Cuesta energía mental. Mantener algo sin resolver en la cabeza tiene un peso real. Cada vez que interactúas con esa persona o ese tema, parte de tu energía va a gestionar lo que no se ha dicho. Eso es agotamiento cognitivo que se paga en concentración y creatividad.

Cuesta calidad en las decisiones. Cuando hay algo que no se ha dicho entre las personas que tienen que decidir juntas, las decisiones se toman con información incompleta. A veces eso es irrelevante. A veces es la diferencia entre una buena decisión y un error que podría haberse evitado.

Cuesta la relación a largo plazo. Paradójicamente, la conversación que evitamos para proteger la relación es muchas veces la que, al evitarla, deteriora la relación. El resentimiento acumulado es más corrosivo que cualquier conversación difícil bien hecha.

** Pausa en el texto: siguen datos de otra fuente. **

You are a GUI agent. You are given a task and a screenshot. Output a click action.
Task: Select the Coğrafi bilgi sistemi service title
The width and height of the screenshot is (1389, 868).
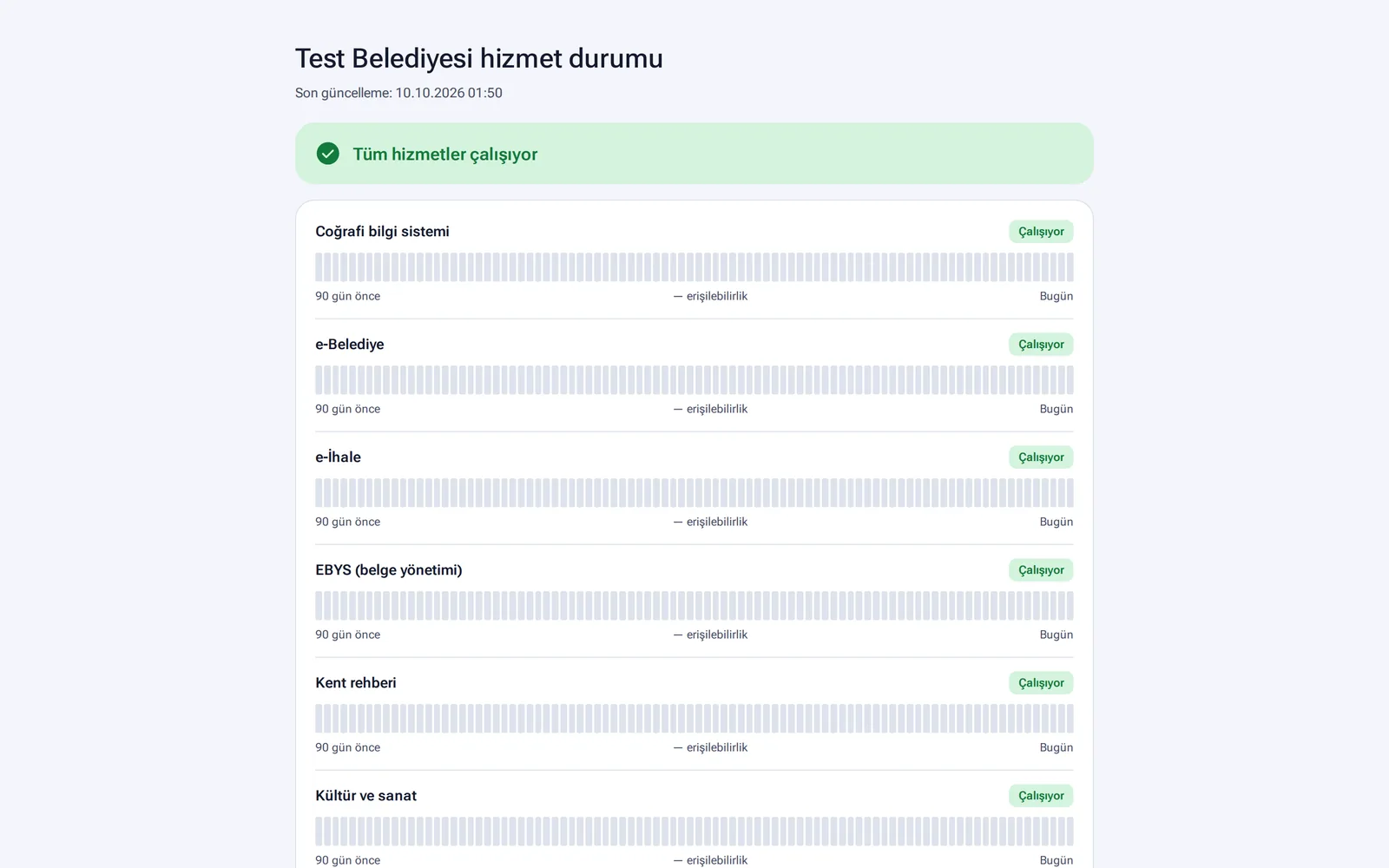point(382,232)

Las organizaciones disfuncionales no son las que tienen conflictos. Son las que tienen conflictos que no se nombran. El conflicto nombrado puede resolverse. El conflicto que vive en el silencio solo crece.

Cómo empezar

No hay una frase mágica. Pero hay un principio que funciona: empieza con lo que observas, no con lo que interpretas.

"He notado que llevamos un tiempo sin hablar de X y creo que necesitamos hacerlo."

"Hay algo que quiero comentarte y no he encontrado el momento. ¿Podemos buscar uno?"

"Tengo la sensación de que algo no va bien entre nosotros y prefiero nombrarlo directamente a seguir ignorándolo."

Ninguna de estas frases garantiza que la conversación salga bien. Pero todas garantizan algo más importante: que empiece. Y empezar ya es más de la mitad.

Lo que casi siempre pasa cuando la tienes

En mi experiencia, hay un patrón que se repite con frecuencia sorprendente.

La conversación que más temías tener acaba siendo la que más alivio produce. La otra persona llevaba tanto tiempo esperando que alguien la tuviera como tú. Lo que parecía un enfrentamiento se convierte en un reconocimiento mutuo de que algo no estaba funcionando. Y de ese reconocimiento, casi siempre, sale algo mejor que lo que había antes.

No siempre. Hay conversaciones que confirman que el problema es real y que no tiene fácil solución. Pero incluso esas son mejores que el limbo de no saber.

La conversación que más temes tener es, casi siempre, la que más necesitas tener.

Y el mejor momento para tenerla es antes de que ya no puedas no tenerla.